COURT OF CRIMINAL APPEALS OF TEXAS
Mar 11, 2020
NO. WR-88,657-02 (Tex. Crim. App. Mar. 11, 2020)

Opinion

NO. WR-88,657-02

03-11-2020

EX PARTE DAVID DEWAYNE KEELIN, Applicant


ON APPLICATION FOR A WRIT OF HABEAS CORPUS FROM HALL COUNTY

KEEL, J., filed a dissenting opinion in which RICHARDSON, NEWELL, and WALKER, JJ., joined. DISSENTING OPINION

The trial court adjudicated Applicant guilty of possession with intent to deliver methamphetamine, revoked his probation, and sentenced him to 50 years in prison. Applicant now claims that his attorney was ineffective at the adjudication hearing for failing to challenge the evidence of the probation violations. The trial court entered findings of fact and recommended that relief be denied. Those findings overlooked some of the evidence and mistook an attorney's duty to investigate for a defendant's duty to disclose. Under such circumstances, we should not rely on the trial court's findings but exercise our own judgment. See Ex parte Reed, 271 S.W.3d 698, 727 (Tex. Crim. App. 2008). In my judgment, the record supports Applicant's ineffective assistance claim because his attorney failed to raise meritorious objections to the evidence the State offered in support of its allegations. Thus, I would grant relief. Since the majority does not, I dissent.

An ineffective-assistance-of-counsel claimant must demonstrate that his attorney's performance fell below an objective standard of reasonableness and that there is a reasonable probability that, but for counsel's deficient performance, the result of the proceeding would have been different. Strickland v. Washington, 466 U.S. 668, 687, 694 (1984). An attorney has a duty to make reasonable investigations of law and fact to guide his strategic choices in representing a criminal defendant. Id. at 690-91. The failure to object to inadmissible evidence may be deficient performance. See Ex parte Lane, 303 S.W.3d 702, 709 (Tex. Crim. App. 2009). The claimant must show that the trial judge would have erred to overrule the objection. Vaughn v. State, 931 S.W.2d 564, 566 (Tex. Crim. App. 1996).

The trial court found that Applicant violated his probation in two ways: using cocaine one time and failing to immediately report that he had been fired from his job. These two violations were each supported by a single piece of objectionable evidence, but Applicant's attorney either raised a non-meritorious objection or no objection at all to that evidence. The third alleged violation—failure to perform community service—was found not true, and there were no other possible probation violations.
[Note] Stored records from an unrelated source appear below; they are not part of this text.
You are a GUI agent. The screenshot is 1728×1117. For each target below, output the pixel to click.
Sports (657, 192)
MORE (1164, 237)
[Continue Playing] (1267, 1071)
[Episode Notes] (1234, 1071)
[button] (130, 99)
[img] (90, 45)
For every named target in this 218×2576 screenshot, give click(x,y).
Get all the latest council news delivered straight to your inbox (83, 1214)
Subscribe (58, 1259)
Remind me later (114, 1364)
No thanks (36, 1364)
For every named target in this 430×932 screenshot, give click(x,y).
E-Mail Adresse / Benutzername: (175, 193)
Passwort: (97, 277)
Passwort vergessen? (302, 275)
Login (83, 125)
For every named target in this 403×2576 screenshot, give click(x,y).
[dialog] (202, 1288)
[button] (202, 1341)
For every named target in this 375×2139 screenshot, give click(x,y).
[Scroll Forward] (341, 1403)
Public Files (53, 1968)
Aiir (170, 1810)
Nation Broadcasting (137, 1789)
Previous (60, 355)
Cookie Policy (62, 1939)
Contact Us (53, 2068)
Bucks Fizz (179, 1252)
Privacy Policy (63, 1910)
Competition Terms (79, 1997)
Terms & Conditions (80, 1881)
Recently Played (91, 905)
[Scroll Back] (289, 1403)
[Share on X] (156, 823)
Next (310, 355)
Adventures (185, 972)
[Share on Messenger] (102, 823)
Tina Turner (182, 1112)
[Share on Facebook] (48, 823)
The cocaine use allegation was supported by Applicant's admission to his probation officers, Mark White and Marc Latimer, that he used cocaine one time while on probation. Applicant claims that his admission was involuntary because it was induced by White's promise that he would get drug treatment if he admitted to his drug use. His attorney, Earl Griffin, Jr., did not object to the admission on this basis. The evidence about whether the promise was made is conflicting.

Latimer testified at the adjudication hearing that he did not tell Applicant what would result from a drug-use admission. At the habeas stage, Latimer did not remember saying anything about what would result from either an admission or a denial of drug use. Latimer never testified about whether White promised Applicant drug therapy, and White did not testify at all. Applicant's attorney at the adjudication hearing, Earl Griffin, Jr., testified at the habeas stage that he did not remember whether Applicant was promised anything in exchange for his admission.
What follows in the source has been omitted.